* **Text passage**
◆ ◆ ◆ ◆ ◆ ◆ ◆

Studio album by Mal Waldron
- Released: 1989
- Recorded: June 10, 1989
- Genre: Jazz
- Length: 58:56
- Label: Soul Note
- Producer: Giovanni Bonandrini

Mal Waldron chronology
| Crowd Scene (1988) | Where Are You? (1989) | Quadrologue at Utopia (1989) |

= Where Are You? (Mal Waldron album) =

Where Are You? is an album by jazz pianist Mal Waldron, recorded in 1989 and released on the Italian Soul Note label.

==Reception==
The AllMusic review by Ron Wynn stated: "Mal Waldron's mellow and sentimental side is tapped on this session... A less demonstrative, but still quite enjoyable, Mal Waldron date."

◆ ◆ ◆ ◆ ◆ ◆ ◆

Click-target data
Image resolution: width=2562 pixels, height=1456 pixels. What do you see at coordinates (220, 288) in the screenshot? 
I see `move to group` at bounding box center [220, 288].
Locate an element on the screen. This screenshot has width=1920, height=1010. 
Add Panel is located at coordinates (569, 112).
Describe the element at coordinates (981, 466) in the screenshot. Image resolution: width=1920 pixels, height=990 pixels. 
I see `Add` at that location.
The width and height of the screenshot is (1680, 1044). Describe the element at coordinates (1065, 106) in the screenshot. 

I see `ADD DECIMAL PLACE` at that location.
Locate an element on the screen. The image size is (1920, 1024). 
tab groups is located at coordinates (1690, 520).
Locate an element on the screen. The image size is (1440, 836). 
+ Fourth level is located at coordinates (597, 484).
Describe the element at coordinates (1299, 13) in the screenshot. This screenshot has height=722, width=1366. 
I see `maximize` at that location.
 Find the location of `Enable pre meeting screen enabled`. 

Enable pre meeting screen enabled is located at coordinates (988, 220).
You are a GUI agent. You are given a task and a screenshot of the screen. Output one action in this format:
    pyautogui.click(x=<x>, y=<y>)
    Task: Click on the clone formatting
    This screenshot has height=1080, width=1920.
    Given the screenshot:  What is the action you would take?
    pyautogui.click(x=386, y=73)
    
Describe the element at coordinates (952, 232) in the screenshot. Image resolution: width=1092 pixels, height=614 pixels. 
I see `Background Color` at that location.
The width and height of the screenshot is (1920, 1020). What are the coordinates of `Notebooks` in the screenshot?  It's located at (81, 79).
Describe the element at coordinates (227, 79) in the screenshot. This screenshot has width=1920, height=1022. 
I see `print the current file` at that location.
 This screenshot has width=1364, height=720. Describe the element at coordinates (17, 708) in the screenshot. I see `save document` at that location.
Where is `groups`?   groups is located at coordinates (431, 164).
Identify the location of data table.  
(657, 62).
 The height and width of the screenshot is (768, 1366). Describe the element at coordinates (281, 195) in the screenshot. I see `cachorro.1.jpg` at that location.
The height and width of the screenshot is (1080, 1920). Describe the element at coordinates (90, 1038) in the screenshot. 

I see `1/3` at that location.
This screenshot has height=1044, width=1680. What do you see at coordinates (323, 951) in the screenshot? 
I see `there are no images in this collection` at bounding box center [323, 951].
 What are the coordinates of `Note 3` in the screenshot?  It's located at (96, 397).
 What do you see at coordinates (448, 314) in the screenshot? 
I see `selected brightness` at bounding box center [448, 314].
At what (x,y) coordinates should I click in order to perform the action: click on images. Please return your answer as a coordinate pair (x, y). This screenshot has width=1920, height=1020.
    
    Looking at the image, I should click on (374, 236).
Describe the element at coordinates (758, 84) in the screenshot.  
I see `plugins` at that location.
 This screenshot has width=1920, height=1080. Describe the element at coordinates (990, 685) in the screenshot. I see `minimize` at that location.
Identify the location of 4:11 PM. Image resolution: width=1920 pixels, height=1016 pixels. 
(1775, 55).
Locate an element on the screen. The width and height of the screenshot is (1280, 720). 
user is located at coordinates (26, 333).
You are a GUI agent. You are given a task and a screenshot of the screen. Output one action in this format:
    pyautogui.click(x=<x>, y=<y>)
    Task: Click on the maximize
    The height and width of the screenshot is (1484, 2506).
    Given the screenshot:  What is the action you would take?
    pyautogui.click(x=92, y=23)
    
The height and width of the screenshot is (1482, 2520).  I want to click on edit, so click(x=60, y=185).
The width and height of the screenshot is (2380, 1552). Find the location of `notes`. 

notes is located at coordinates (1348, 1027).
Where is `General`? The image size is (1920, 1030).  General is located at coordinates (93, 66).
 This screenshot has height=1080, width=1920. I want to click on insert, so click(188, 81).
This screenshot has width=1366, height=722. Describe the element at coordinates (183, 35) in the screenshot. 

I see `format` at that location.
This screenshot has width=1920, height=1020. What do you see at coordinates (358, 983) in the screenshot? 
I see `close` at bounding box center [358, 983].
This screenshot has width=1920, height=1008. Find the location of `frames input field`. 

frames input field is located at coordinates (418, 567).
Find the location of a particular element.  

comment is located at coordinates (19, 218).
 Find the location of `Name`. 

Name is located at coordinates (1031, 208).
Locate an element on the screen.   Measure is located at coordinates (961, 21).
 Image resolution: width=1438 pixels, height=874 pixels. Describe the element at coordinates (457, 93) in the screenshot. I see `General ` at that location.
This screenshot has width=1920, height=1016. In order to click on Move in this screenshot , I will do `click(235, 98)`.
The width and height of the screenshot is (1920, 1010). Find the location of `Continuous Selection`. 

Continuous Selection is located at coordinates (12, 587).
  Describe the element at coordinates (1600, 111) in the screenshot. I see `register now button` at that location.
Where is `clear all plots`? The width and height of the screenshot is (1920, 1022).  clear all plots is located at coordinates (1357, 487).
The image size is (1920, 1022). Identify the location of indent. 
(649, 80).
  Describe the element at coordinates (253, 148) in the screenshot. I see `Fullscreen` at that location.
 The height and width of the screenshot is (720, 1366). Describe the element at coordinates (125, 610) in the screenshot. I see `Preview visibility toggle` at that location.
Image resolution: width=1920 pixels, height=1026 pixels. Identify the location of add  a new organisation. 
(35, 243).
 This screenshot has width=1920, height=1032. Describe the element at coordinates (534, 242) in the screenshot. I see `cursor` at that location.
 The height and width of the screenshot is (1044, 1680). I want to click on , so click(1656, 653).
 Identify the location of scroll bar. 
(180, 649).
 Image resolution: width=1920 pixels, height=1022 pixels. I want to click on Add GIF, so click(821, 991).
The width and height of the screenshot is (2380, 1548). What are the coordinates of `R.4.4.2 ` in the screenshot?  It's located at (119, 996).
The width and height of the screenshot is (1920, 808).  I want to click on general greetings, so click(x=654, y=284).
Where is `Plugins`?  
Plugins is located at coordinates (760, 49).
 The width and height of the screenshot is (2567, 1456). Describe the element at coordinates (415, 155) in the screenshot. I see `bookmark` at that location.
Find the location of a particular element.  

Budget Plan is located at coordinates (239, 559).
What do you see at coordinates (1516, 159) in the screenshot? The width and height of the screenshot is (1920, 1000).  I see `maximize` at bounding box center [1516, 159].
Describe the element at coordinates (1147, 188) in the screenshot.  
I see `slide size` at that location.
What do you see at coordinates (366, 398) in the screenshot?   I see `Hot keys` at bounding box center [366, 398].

◆ ◆ ◆ ◆ ◆ ◆ ◆

* **Problems**
1. How does the AllMusic review quoted on the album page characterize this session? Answer in one to three sentences.
2. According to the album page, on which label was Where Are You? released?
The listing has no connection to the album page.

* **In response**
1. Ron Wynn's review says the session taps Mal Waldron's mellow and sentimental side. It calls the album a less demonstrative but still quite enjoyable Waldron date.

2. It was released on the Italian Soul Note label.